§ **Your goal**
The expected output is exactly the lines below, starting at the line with "has width=1235, height=831." and ending at the line with "Task: Toggle the Show/Hide Action Pane icon", both included; no other line belongs in it.

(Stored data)
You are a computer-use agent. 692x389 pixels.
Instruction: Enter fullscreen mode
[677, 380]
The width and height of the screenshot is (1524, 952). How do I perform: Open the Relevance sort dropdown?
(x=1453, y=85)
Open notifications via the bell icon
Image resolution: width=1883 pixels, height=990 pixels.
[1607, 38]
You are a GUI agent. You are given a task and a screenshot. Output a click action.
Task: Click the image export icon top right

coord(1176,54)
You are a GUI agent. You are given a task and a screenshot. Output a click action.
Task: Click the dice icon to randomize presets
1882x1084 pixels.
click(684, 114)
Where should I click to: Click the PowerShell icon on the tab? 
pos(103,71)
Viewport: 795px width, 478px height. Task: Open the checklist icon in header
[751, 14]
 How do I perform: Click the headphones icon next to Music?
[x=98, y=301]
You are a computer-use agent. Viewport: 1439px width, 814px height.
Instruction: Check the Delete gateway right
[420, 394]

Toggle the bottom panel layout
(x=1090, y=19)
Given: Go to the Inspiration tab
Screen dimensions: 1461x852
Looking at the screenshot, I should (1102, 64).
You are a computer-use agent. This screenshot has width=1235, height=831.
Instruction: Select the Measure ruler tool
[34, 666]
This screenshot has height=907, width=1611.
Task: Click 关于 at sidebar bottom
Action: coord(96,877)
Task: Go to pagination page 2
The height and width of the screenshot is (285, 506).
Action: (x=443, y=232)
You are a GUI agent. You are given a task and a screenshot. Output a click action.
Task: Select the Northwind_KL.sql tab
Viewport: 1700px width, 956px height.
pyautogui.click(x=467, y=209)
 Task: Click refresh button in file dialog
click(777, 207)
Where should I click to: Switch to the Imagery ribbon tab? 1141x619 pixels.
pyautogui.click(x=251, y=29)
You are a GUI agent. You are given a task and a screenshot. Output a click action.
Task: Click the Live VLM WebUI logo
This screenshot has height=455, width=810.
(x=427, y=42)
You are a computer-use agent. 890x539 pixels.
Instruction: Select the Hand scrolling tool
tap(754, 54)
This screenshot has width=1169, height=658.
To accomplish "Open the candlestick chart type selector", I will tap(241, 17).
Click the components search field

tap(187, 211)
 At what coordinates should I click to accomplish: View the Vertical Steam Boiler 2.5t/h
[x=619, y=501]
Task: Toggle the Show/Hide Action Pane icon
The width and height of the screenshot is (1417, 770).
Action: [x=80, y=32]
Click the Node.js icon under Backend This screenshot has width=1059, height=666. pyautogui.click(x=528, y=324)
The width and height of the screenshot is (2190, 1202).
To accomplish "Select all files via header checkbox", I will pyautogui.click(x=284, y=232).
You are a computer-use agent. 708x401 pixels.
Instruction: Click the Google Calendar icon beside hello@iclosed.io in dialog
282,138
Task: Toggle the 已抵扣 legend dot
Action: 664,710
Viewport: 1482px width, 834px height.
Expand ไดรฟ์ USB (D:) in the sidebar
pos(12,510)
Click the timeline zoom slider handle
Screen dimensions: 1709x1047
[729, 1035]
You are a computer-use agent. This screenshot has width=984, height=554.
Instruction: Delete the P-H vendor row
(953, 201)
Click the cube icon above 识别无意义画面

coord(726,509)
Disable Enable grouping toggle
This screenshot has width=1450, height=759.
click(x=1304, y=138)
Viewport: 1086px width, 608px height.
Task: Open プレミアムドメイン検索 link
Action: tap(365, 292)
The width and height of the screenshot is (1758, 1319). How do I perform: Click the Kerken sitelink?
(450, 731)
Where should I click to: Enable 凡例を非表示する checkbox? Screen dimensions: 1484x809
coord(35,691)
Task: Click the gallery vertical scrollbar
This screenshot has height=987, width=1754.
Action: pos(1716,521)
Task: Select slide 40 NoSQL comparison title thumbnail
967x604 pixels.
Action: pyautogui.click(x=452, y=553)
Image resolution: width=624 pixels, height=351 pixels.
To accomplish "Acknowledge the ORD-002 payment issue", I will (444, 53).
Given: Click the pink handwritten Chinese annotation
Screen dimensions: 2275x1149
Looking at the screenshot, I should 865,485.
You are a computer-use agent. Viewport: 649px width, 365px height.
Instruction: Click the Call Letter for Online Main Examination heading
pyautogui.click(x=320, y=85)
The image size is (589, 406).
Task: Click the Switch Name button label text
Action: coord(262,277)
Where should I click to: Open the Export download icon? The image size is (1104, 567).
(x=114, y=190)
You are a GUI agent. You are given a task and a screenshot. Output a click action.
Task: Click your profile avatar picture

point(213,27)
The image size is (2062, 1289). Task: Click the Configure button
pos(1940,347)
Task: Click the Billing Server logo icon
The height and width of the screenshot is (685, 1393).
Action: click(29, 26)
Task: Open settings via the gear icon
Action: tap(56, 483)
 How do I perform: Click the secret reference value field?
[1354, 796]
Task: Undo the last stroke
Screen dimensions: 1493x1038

§ **Solved problem**
You are a computer-use agent. This screenshot has width=1235, height=831.
Instruction: Select the Measure ruler tool
[34, 666]
This screenshot has height=907, width=1611.
Task: Click 关于 at sidebar bottom
Action: coord(96,877)
Task: Go to pagination page 2
The height and width of the screenshot is (285, 506).
Action: (x=443, y=232)
You are a GUI agent. You are given a task and a screenshot. Output a click action.
Task: Select the Northwind_KL.sql tab
Viewport: 1700px width, 956px height.
pyautogui.click(x=467, y=209)
 Task: Click refresh button in file dialog
click(777, 207)
Where should I click to: Switch to the Imagery ribbon tab? 1141x619 pixels.
pyautogui.click(x=251, y=29)
You are a GUI agent. You are given a task and a screenshot. Output a click action.
Task: Click the Live VLM WebUI logo
This screenshot has height=455, width=810.
(x=427, y=42)
You are a computer-use agent. 890x539 pixels.
Instruction: Select the Hand scrolling tool
tap(754, 54)
This screenshot has width=1169, height=658.
To accomplish "Open the candlestick chart type selector", I will tap(241, 17).
Click the components search field

tap(187, 211)
 At what coordinates should I click to accomplish: View the Vertical Steam Boiler 2.5t/h
[x=619, y=501]
Task: Toggle the Show/Hide Action Pane icon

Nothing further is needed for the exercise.